Format all of the material below as a two-column CSV with the headers input and output. Each row holds the text in its input field and the answer in its output field; wrap every field in double quotes, replace line breaks with spaces, and omit the pictures.

■ Records provided
------

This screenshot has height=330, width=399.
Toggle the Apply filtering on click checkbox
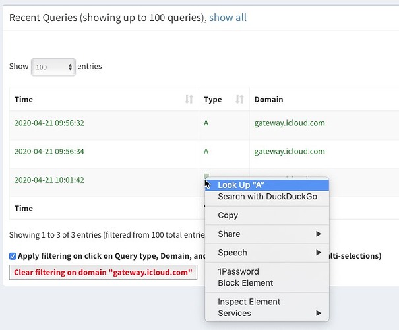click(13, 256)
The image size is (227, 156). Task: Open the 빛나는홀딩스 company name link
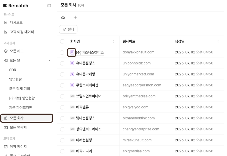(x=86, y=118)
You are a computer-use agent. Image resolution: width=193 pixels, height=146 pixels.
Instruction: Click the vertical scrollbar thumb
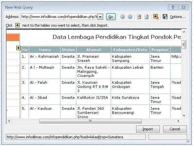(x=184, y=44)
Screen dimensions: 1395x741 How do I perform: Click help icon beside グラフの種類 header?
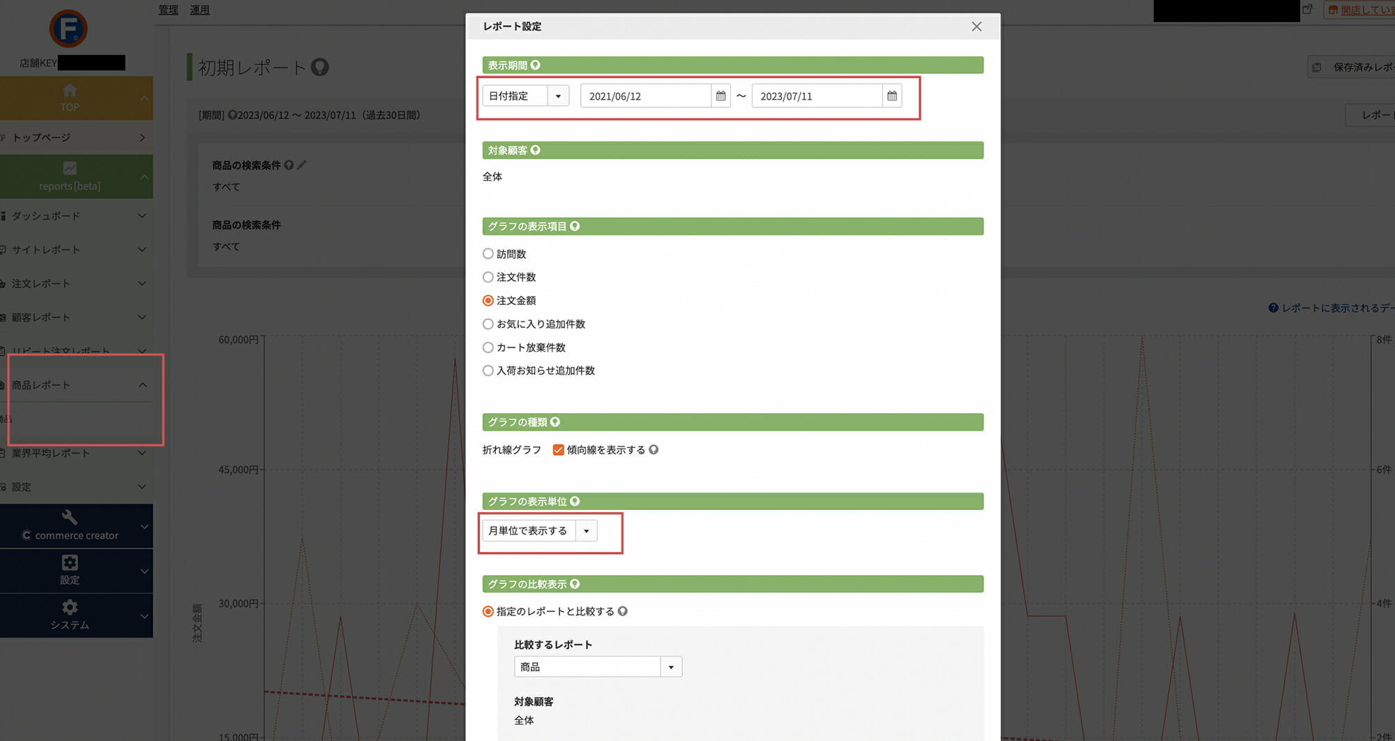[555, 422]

------

■ The response
input,output
"This screenshot has height=330, width=399. Toggle the Apply filtering on click checkbox","click(13, 256)"
"The image size is (227, 156). Task: Open the 빛나는홀딩스 company name link","(x=86, y=118)"
"You are a computer-use agent. Image resolution: width=193 pixels, height=146 pixels. Instruction: Click the vertical scrollbar thumb","(x=184, y=44)"
"Screen dimensions: 1395x741 How do I perform: Click help icon beside グラフの種類 header?","[555, 422]"